Derivatives – Credit Valuation Adjustment

We establish a counterparty Credit Valuation Adjustment (“CVA”) for OTC derivative transactions to cover expected credit losses. The adjustment amount is determined by assessing the potential credit exposure to a given counterparty and taking into account any collateral held, the effect of any relevant netting arrangements, expected loss given default and the credit risk, based on available market information, including CDS spreads.

We recorded € 209 million in CVAs against our aggregate monoline exposures as of December 31, 2013, down compared with € 737 million as of December 31, 2012. For more details about CVAs for monoline counterparties, please refer to section “Financial position – Exposure to Monoline Insurers”.

Treatment of Default Situations under Derivatives

Unlike standard loan assets, we generally have more options to manage the credit risk in our OTC derivatives when movement in the current replacement costs of the transactions and the behavior of our counterparty indicate that there is the risk that upcoming payment obligations under the transactions might not be honored.
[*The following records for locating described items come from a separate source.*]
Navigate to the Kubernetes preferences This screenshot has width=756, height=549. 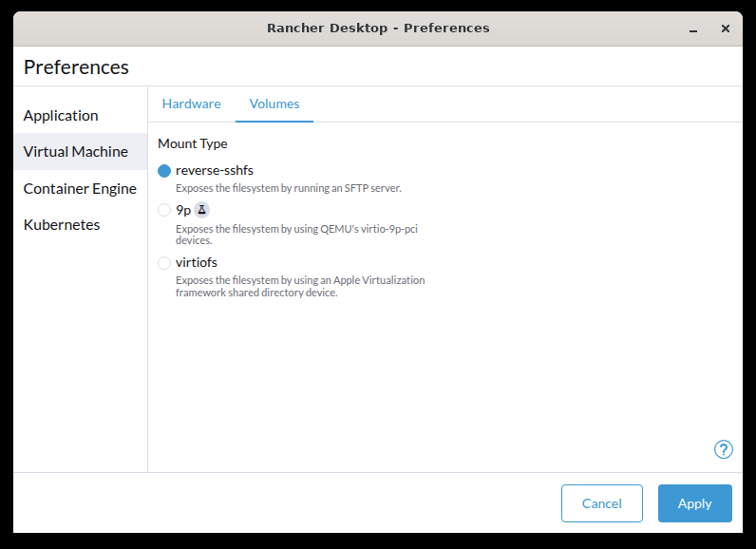[62, 225]
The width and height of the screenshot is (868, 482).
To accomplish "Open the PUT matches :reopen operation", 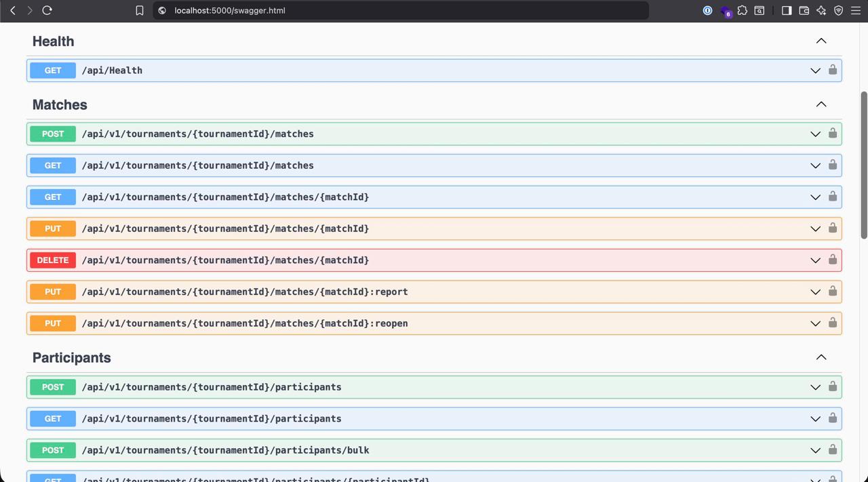I will tap(245, 323).
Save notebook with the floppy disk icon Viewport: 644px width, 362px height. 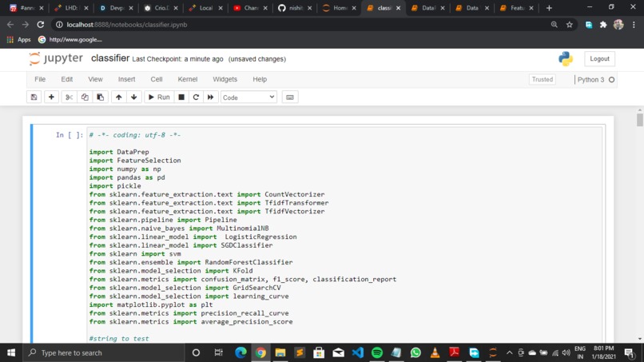pos(34,97)
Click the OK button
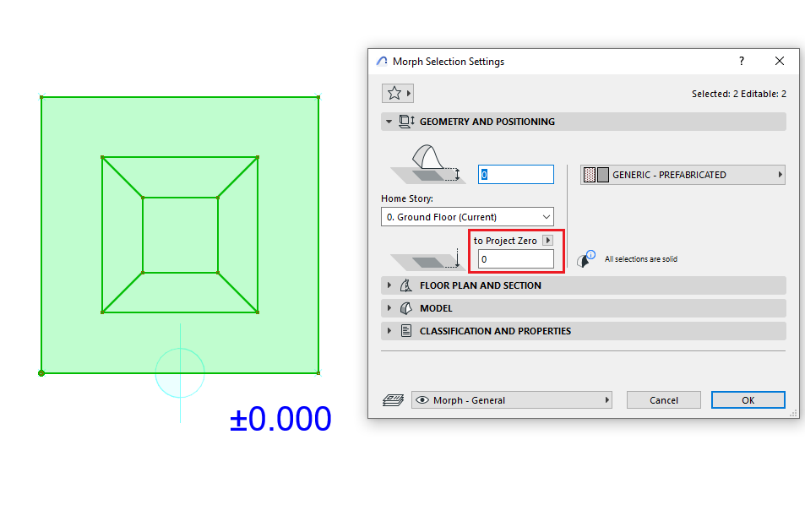The width and height of the screenshot is (805, 532). pos(748,400)
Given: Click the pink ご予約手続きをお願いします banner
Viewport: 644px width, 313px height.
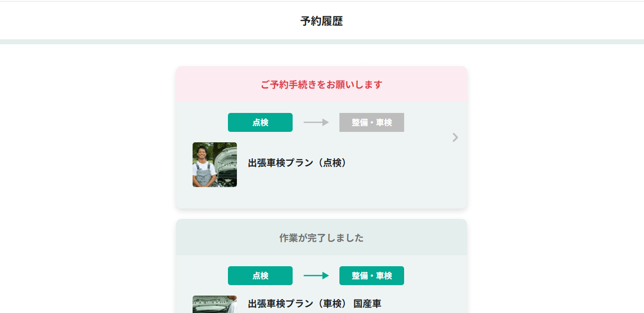Looking at the screenshot, I should point(322,85).
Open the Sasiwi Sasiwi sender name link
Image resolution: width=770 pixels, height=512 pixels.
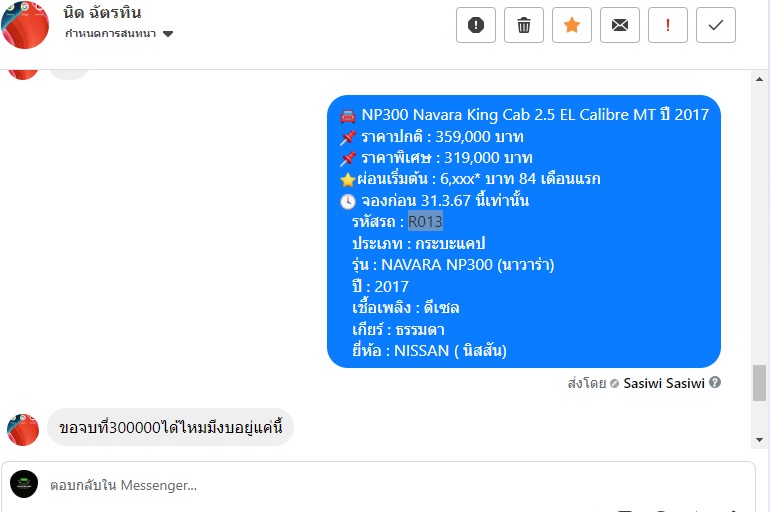pos(663,383)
In these situations, we are frequently able under prevailing contracts to obtain additional collateral or terminate the transactions or the related master agreement at short notice.

The master agreements executed with our clients usually provide for a broad set of standard or bespoke termination rights, which allow us to respond swiftly to a counterparty’s default or to other circumstances which indicate a high probability of failure. When our decision to terminate derivative transactions or the related master agreement results in a residual net obligation owed by the counterparty, we restructure the obligation into a non-derivative claim and manage it through our regular work-out process. As a consequence, for accounting purposes we typically do not show any nonperforming derivatives.
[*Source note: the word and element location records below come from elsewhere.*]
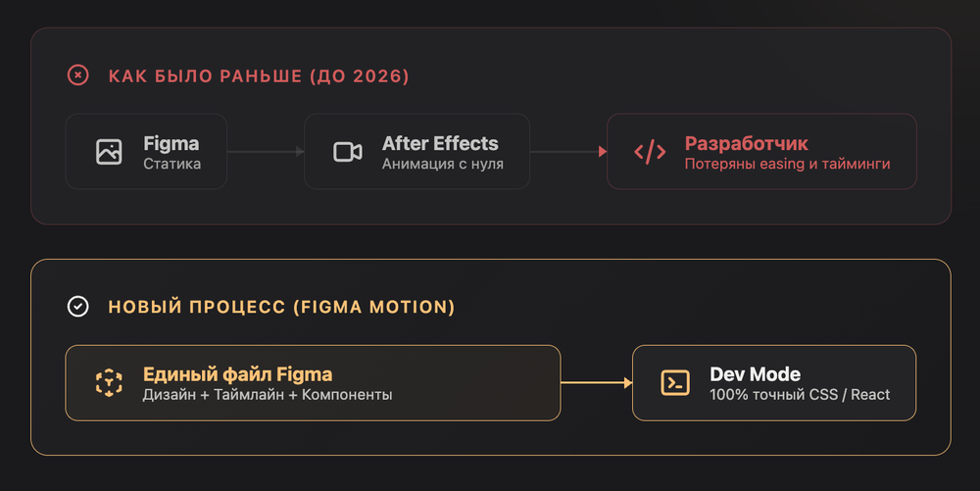Click the orange arrow pointing to Dev Mode
The image size is (980, 491).
point(597,382)
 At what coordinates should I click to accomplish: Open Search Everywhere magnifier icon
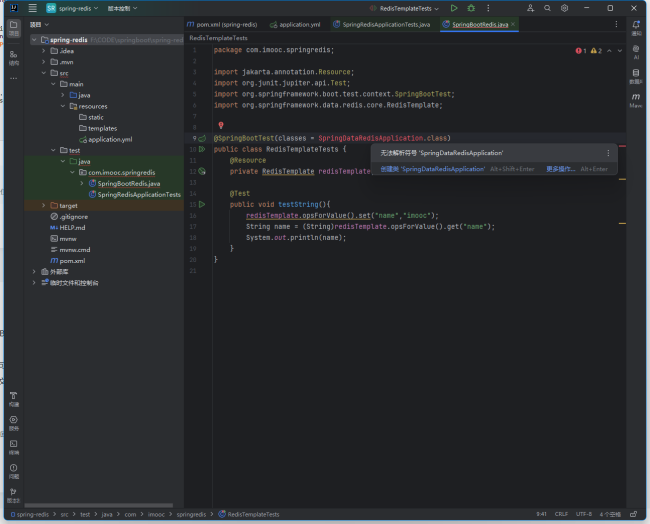547,8
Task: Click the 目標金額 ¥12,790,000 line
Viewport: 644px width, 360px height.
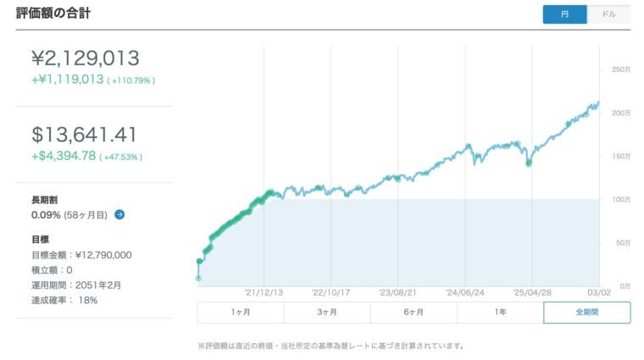Action: pyautogui.click(x=81, y=255)
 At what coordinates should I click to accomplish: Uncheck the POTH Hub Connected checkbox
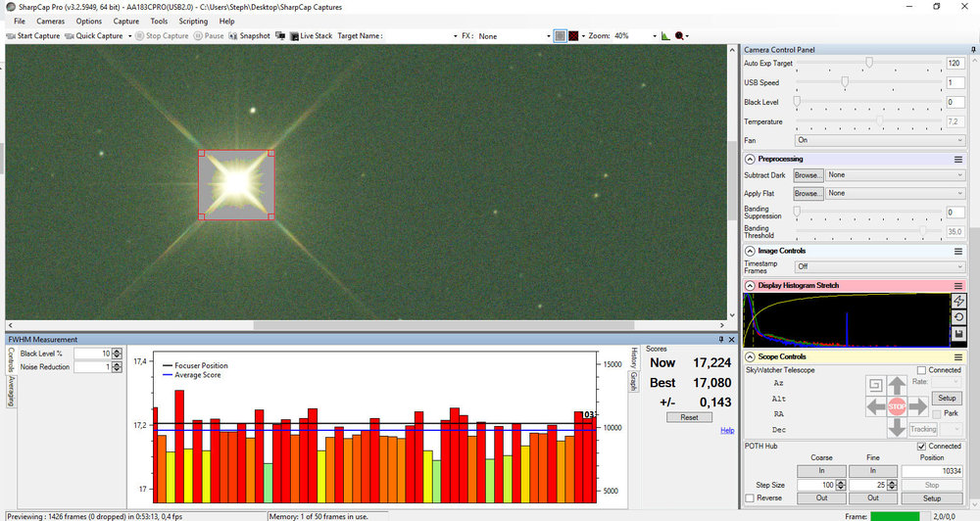click(x=922, y=447)
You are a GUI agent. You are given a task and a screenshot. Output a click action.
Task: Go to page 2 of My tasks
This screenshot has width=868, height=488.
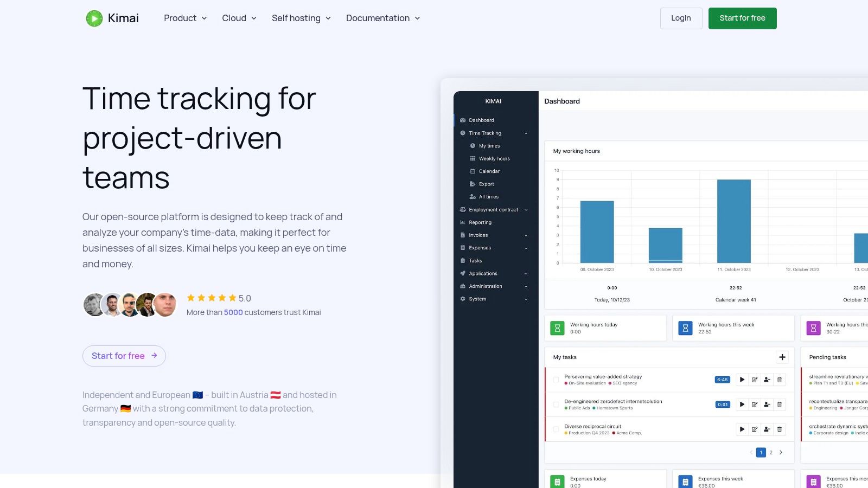click(770, 452)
Wrong way risk occurs when exposure to a counterparty is adversely correlated with the credit quality of that counterparty. In compliance with Section 224 (8) and (9) SolvV we, excluding Postbank, had established a monthly process to monitor specific wrong way risk, whereby transactions subject to wrong way risk are automatically selected and presented for comment to the responsible credit officer. In addition, we, excluding Postbank, utilized our established process for calibrating our own alpha factor (as defined in Section 223 (7) SolvV) to estimate the overall wrong-way risk in our derivatives and securities financing transaction portfolio. Postbank derivative counterparty risk is immaterial to the Group and collateral held is typically in the form of cash.